▸ **Description of the task**
Convert the records below into a two-column CSV with the headers "text" and "answer" and one row per record. Put each value in a single quoted field, replace line breaks with spaces, and leave out the pictures.

▸ **Stored records**
++++

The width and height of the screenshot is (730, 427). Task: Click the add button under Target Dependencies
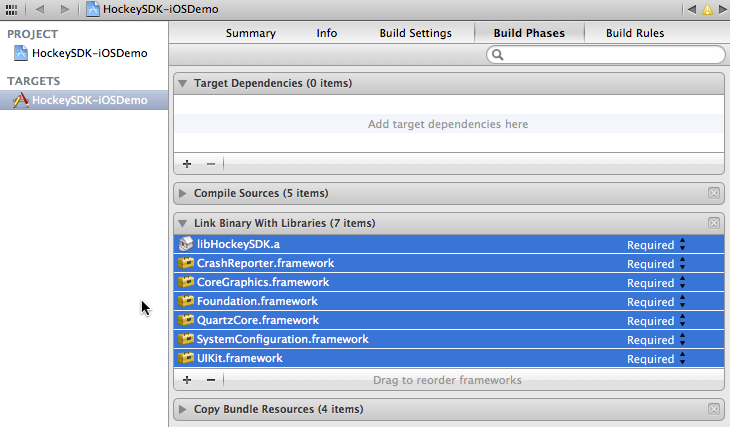coord(187,163)
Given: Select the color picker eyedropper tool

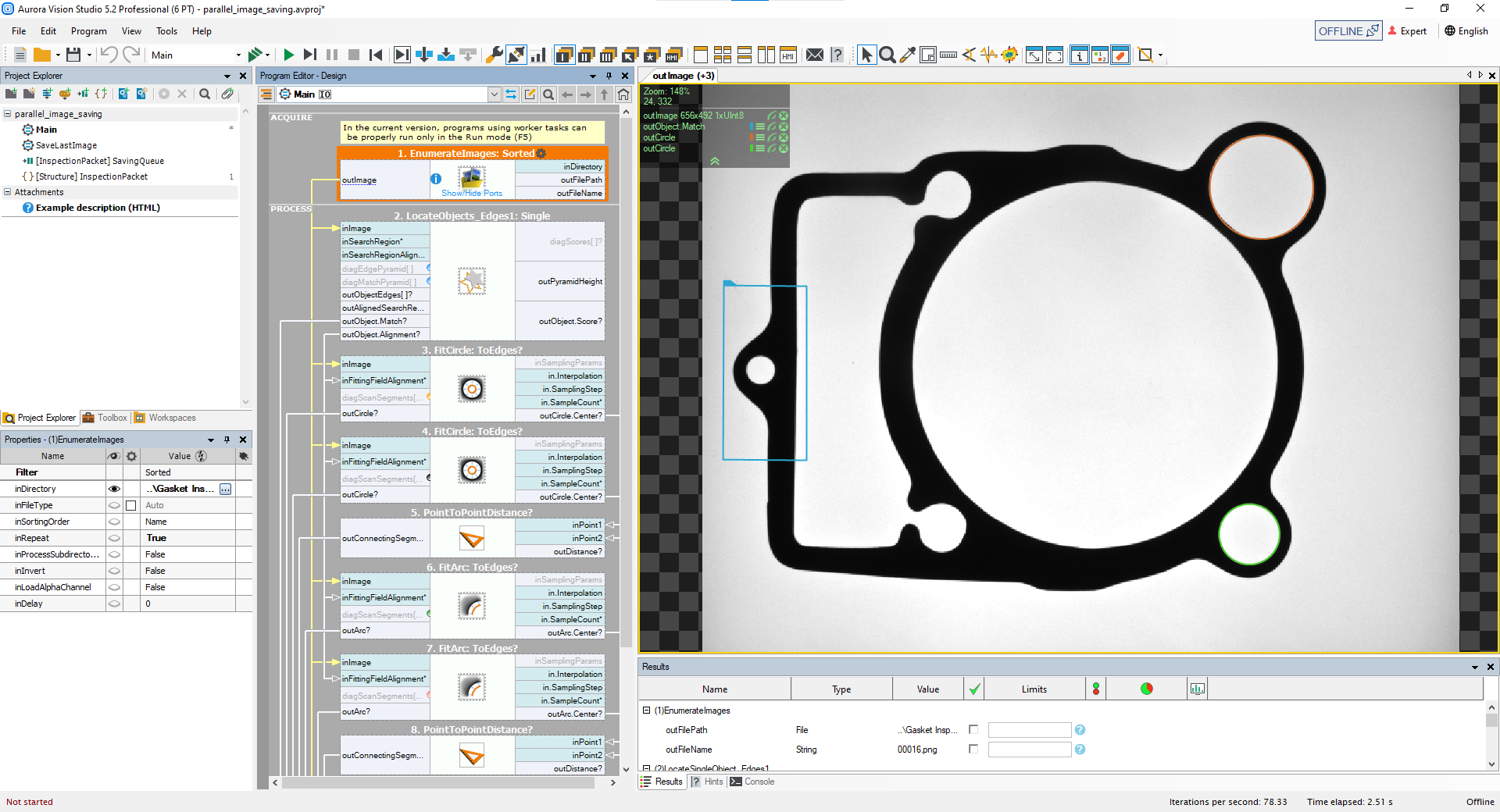Looking at the screenshot, I should (907, 55).
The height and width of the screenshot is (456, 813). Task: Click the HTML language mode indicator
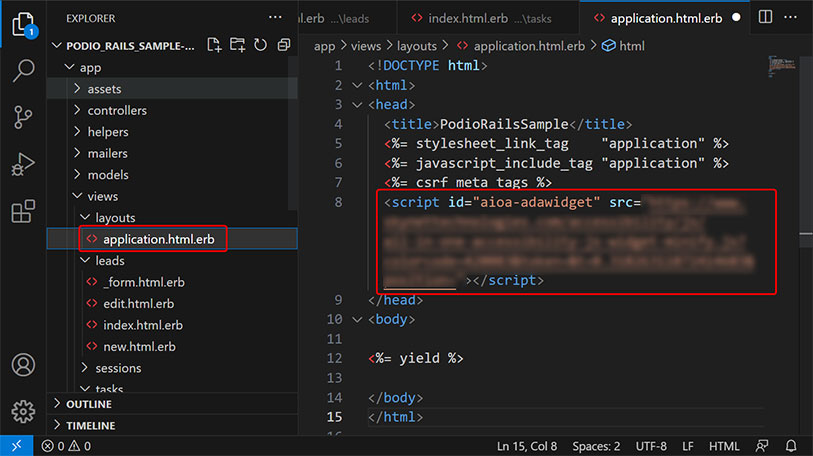pyautogui.click(x=723, y=445)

++++

▸ **Task answer**
text,answer
"The width and height of the screenshot is (730, 427). Task: Click the add button under Target Dependencies","coord(187,163)"
"Given: Select the color picker eyedropper tool","Looking at the screenshot, I should (907, 55)."
"The height and width of the screenshot is (456, 813). Task: Click the HTML language mode indicator","pyautogui.click(x=723, y=445)"